Exercise input:
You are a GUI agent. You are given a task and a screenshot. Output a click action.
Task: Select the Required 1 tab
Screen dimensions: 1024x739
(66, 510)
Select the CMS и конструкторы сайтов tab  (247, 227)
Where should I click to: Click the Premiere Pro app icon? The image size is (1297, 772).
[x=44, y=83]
---
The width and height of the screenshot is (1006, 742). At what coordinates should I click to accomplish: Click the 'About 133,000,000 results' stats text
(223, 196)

Instructions to follow: Which lines of the records above contain the word "Select"? Report each one.

Output below:
Task: Select the Required 1 tab
Select the CMS и конструкторы сайтов tab  (247, 227)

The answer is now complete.